Au nombre des réalisations du Plan lancé en 1801, on compte la canalisation du ruisseau Saint-Martin (devenu l’actuelle rue Saint-Antoine) et de la petite rivière Saint-Pierre (l’actuelle place D’Youville). Les rues Notre-Dame et Saint-Jacques sont prolongées vers l’est tandis qu’une nouvelle artère apparaît au sud pour donner accès au port : la rue des Commissaires (aujourd’hui rue de la Commune). En 1811, au coin nord-ouest du plan, le square des Commissaires est dégagé. Là aussi, le temps aura raison de la signature de ses trois créateurs puisque cet espace prendra le nom de la reine Victoria après 1860.

Jean-Marie Mondelet

Portrait de Jean-Marie Mondelet
Archives de la Ville de Montréal. BM1-5P1494.
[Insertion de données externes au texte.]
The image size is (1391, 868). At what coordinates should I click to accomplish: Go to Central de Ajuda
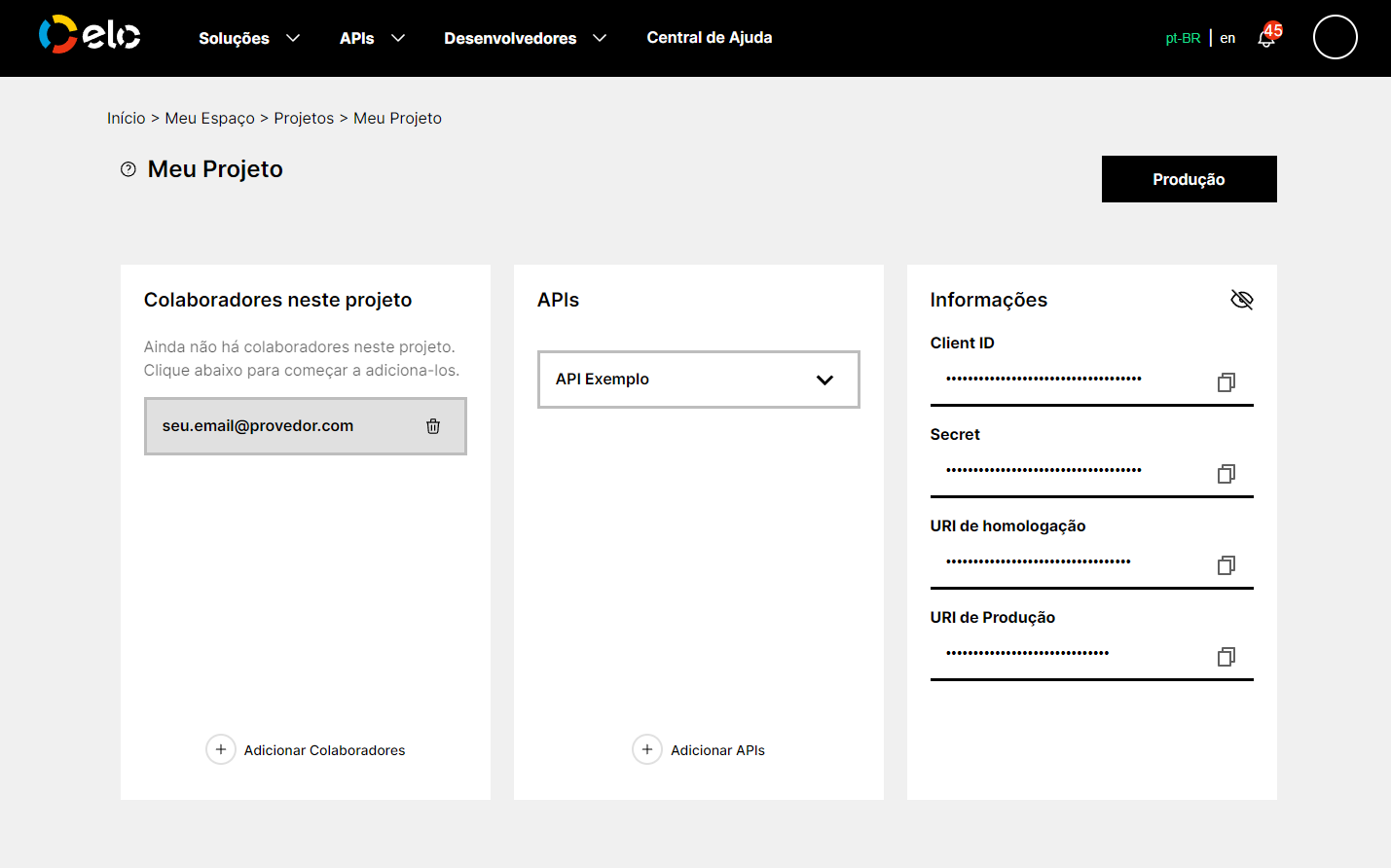(709, 38)
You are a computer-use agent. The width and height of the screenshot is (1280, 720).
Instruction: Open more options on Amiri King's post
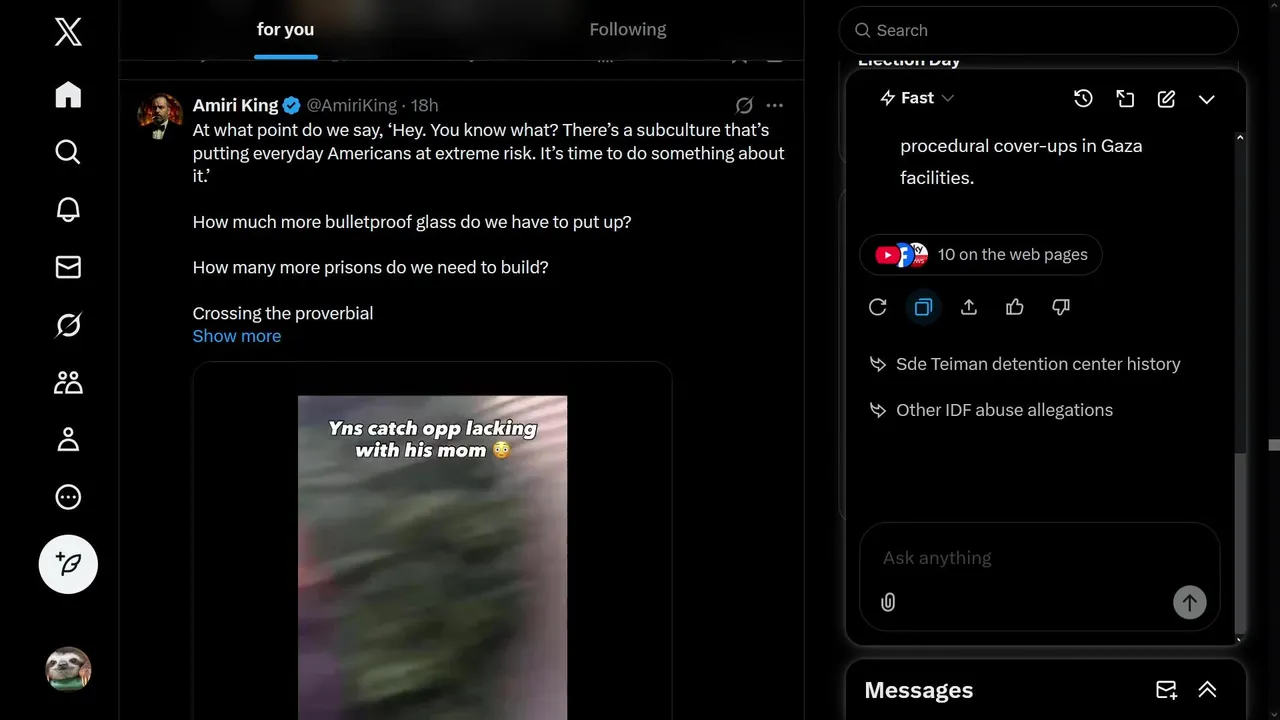pos(775,105)
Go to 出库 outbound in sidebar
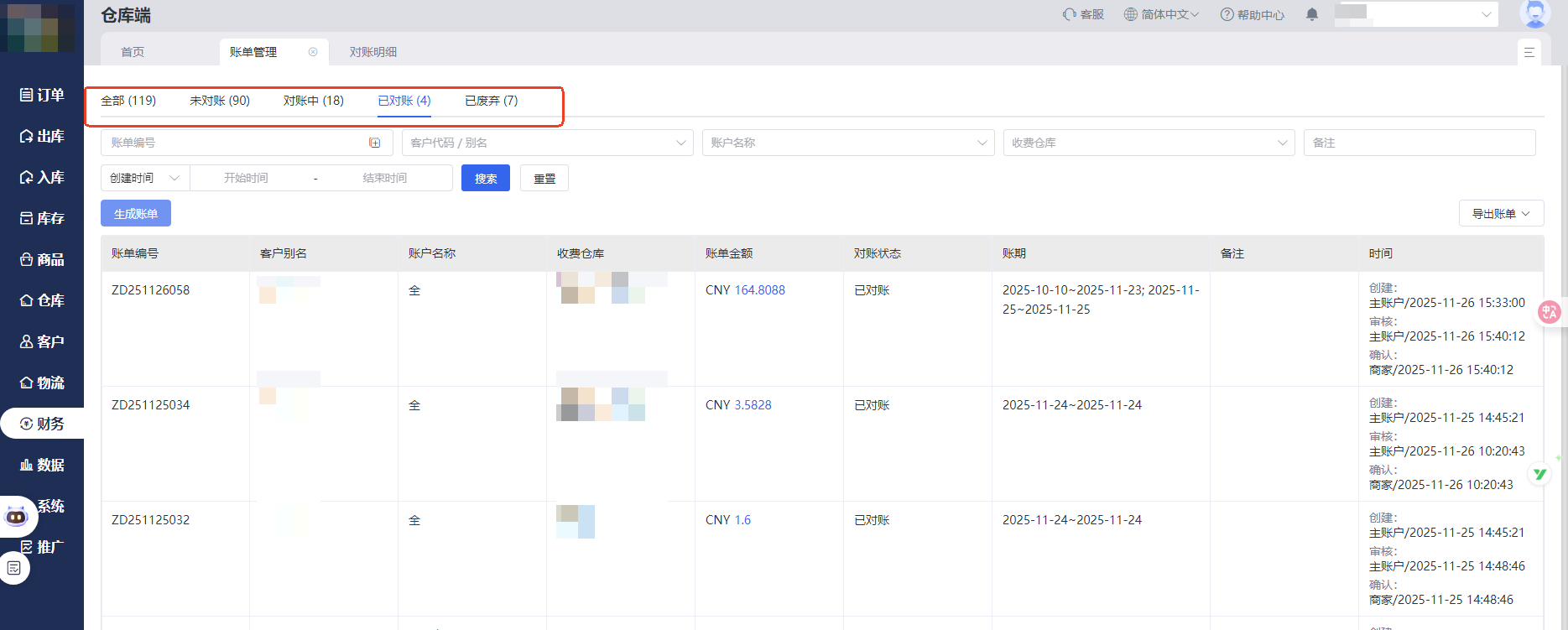The width and height of the screenshot is (1568, 630). pos(42,136)
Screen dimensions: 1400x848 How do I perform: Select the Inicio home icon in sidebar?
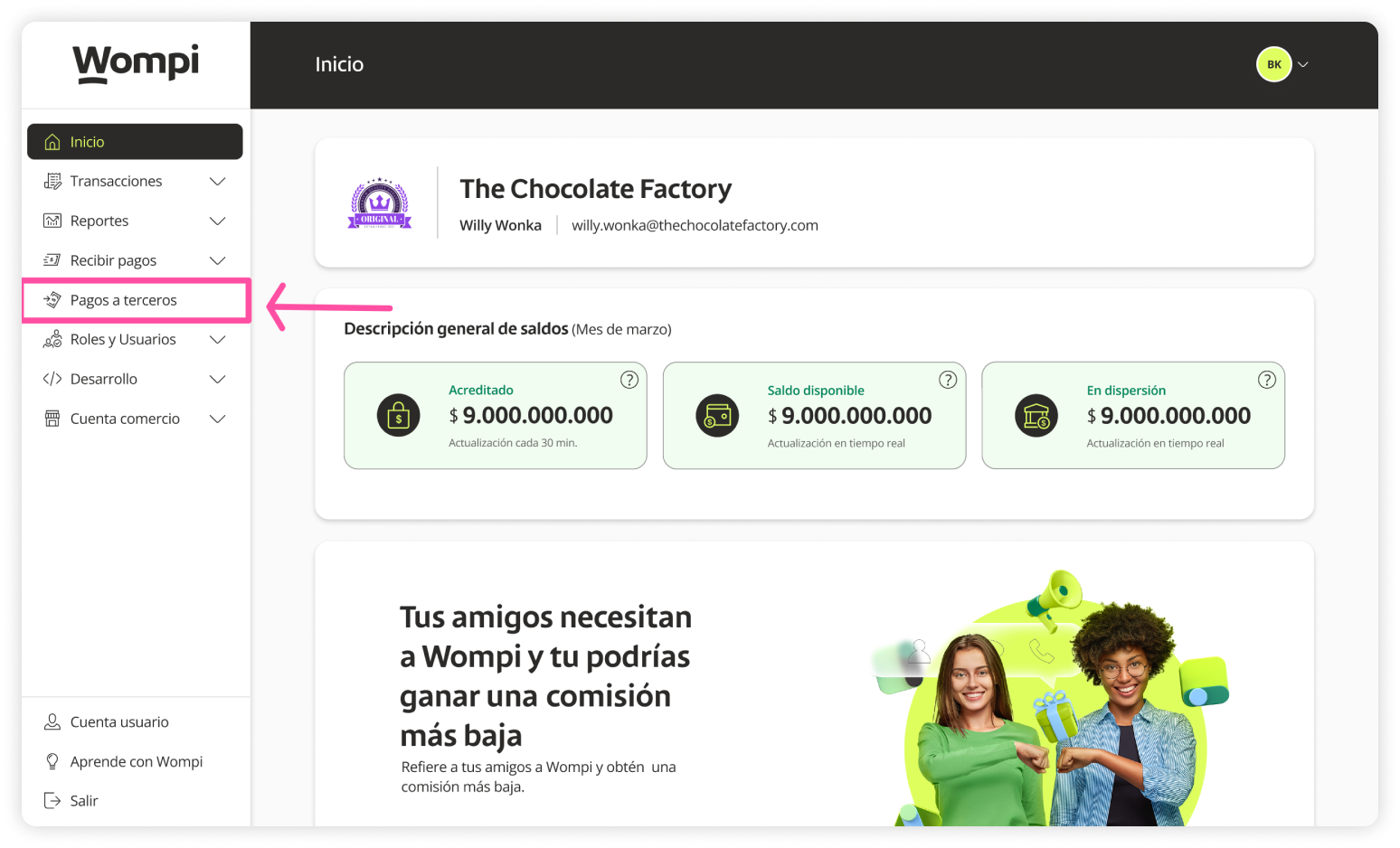click(x=54, y=141)
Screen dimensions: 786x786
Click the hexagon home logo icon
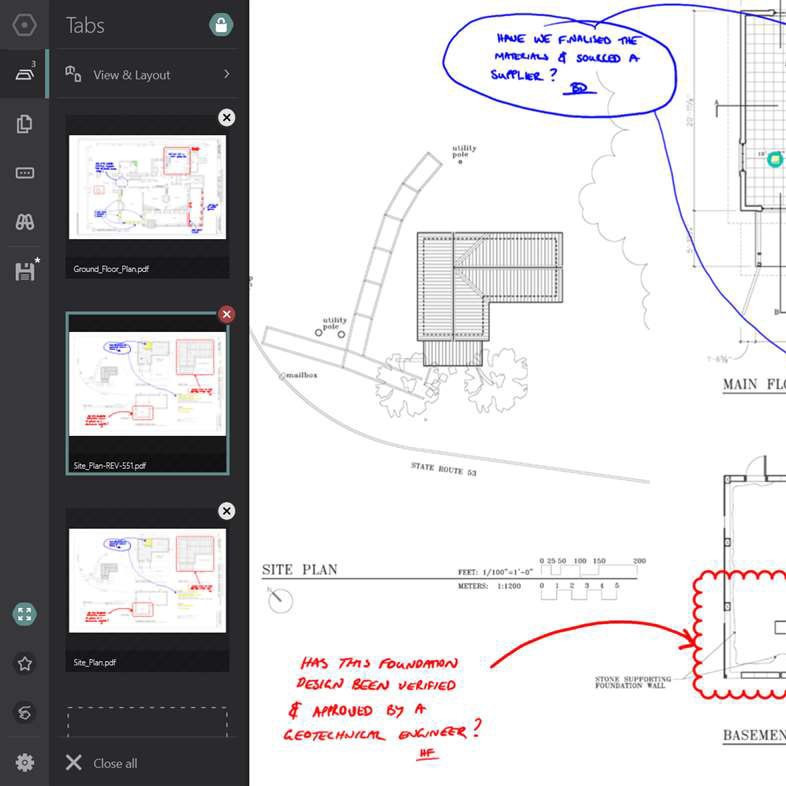pyautogui.click(x=24, y=24)
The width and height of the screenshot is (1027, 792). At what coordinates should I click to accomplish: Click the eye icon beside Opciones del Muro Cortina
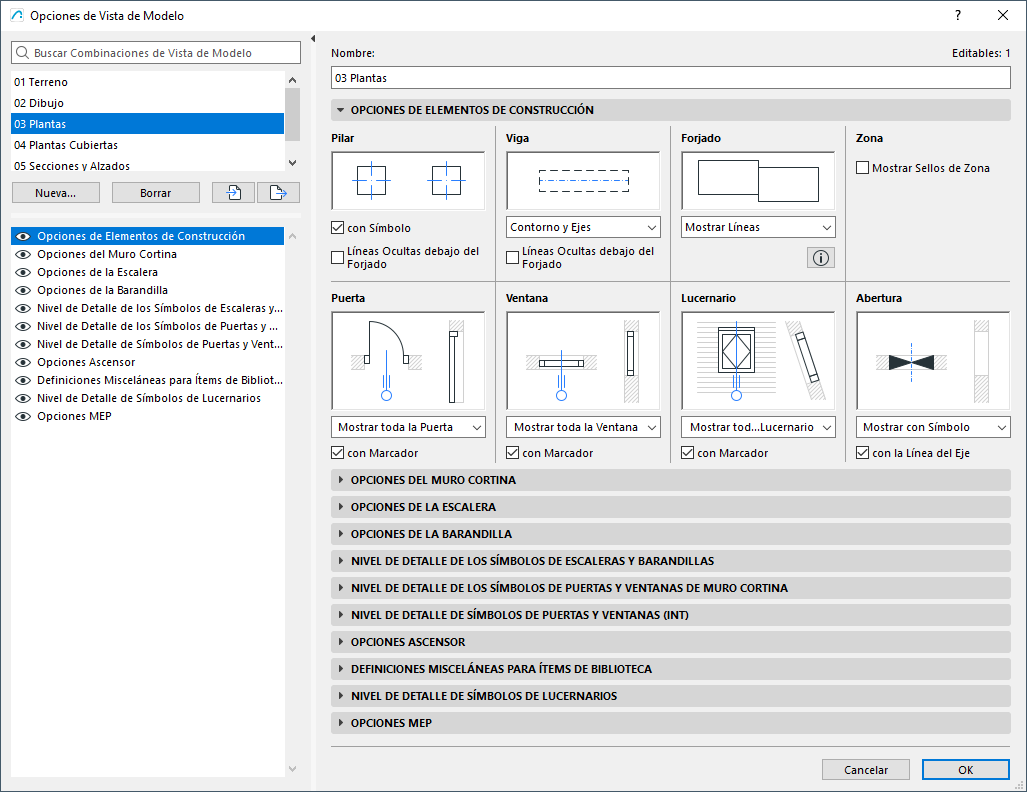point(22,254)
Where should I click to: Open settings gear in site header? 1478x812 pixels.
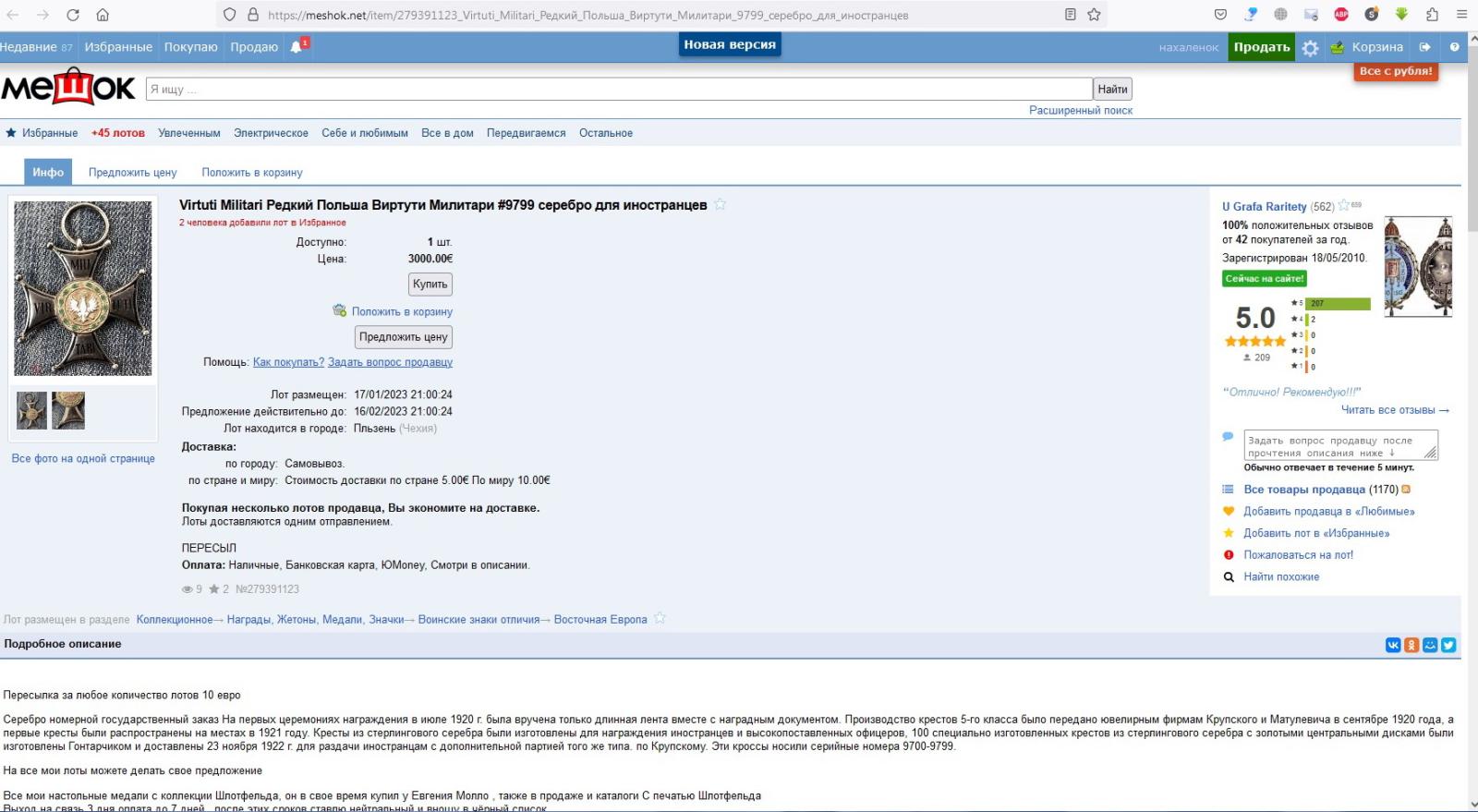pyautogui.click(x=1310, y=48)
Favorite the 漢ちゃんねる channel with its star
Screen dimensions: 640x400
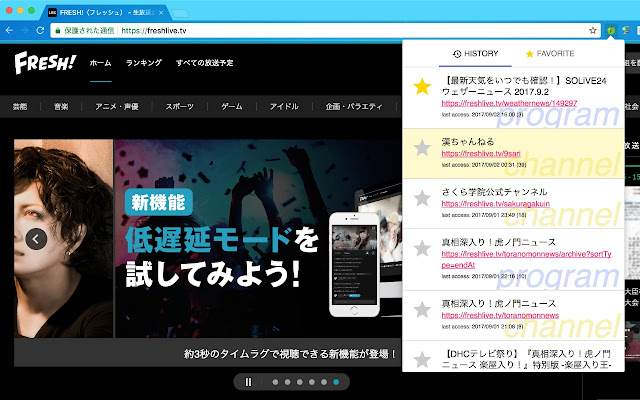(422, 149)
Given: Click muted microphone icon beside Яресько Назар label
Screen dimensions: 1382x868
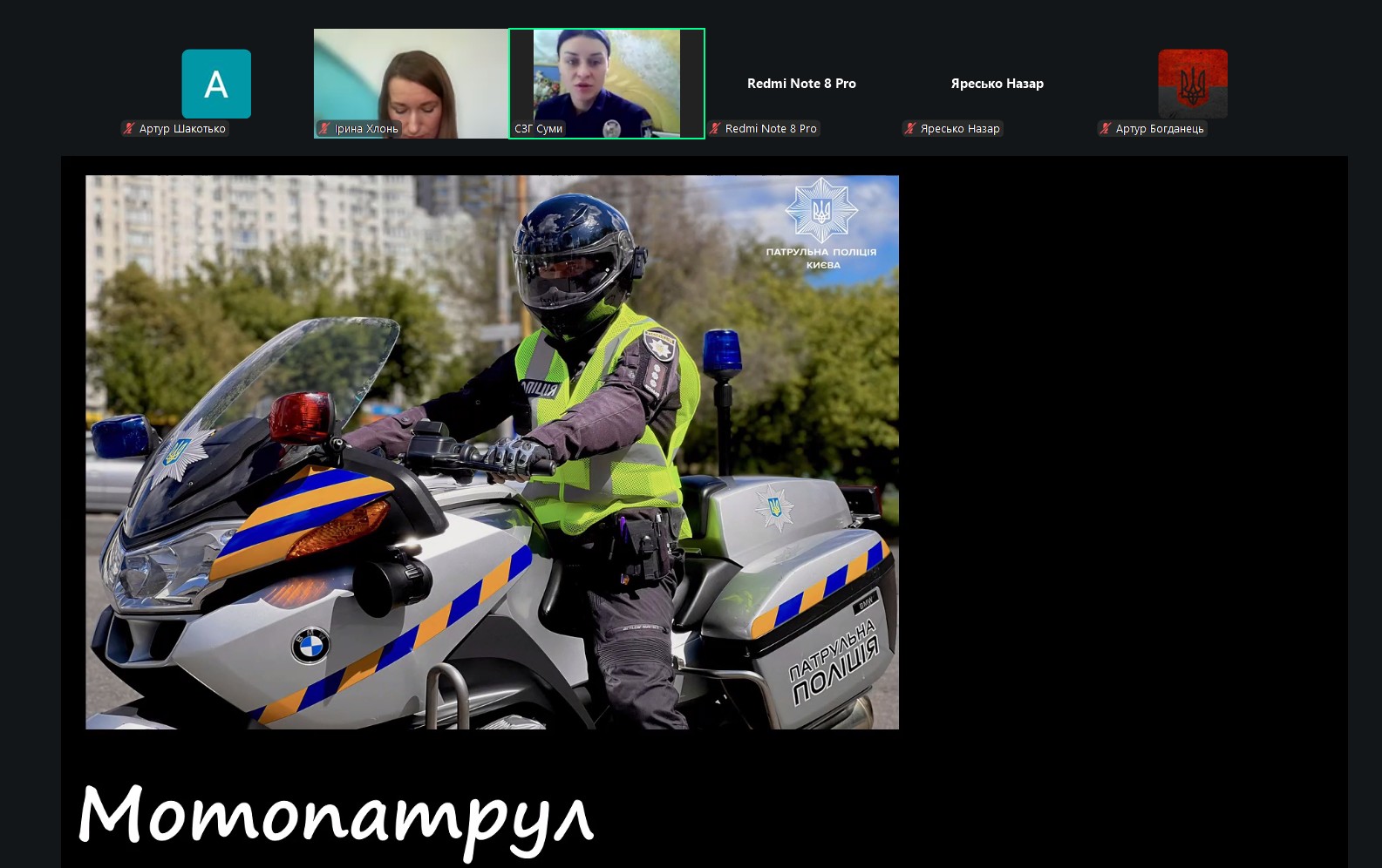Looking at the screenshot, I should pos(910,129).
En 1817, lorsque la dernière section de mur de fortification tombe sous le pic des démolisseurs, Montréal n’est plus un site militaire stratégique ni le centre nerveux de la traite des fourrures. Le commerce du blé et du bois prend le relais en stimulant le développement du port, menant finalement au creusement du canal de Lachine et au grand boom de l’industrialisation. Le Plan des commissaires est un des symboles les plus durables de la transition entre le centre urbain relativement tranquille du XVIIIe siècle et la grande métropole nerveuse de l’époque contemporaine.

Références bibliographiques

CENTRE CANADIEN D’ARCHITECTURE. Montréal, ville fortifiée au XVIIIe siècle, Centre canadien d’architecture, 1992, 93 p.

CHA, Jonathan. Formes et sens des squares victoriens montréalais dans le contexte de développement de la métropole (1801-1914), Thèse (Ph. D.) en études urbaines, Université du Québec à Montréal, vol. 1, 187 pages. [En ligne].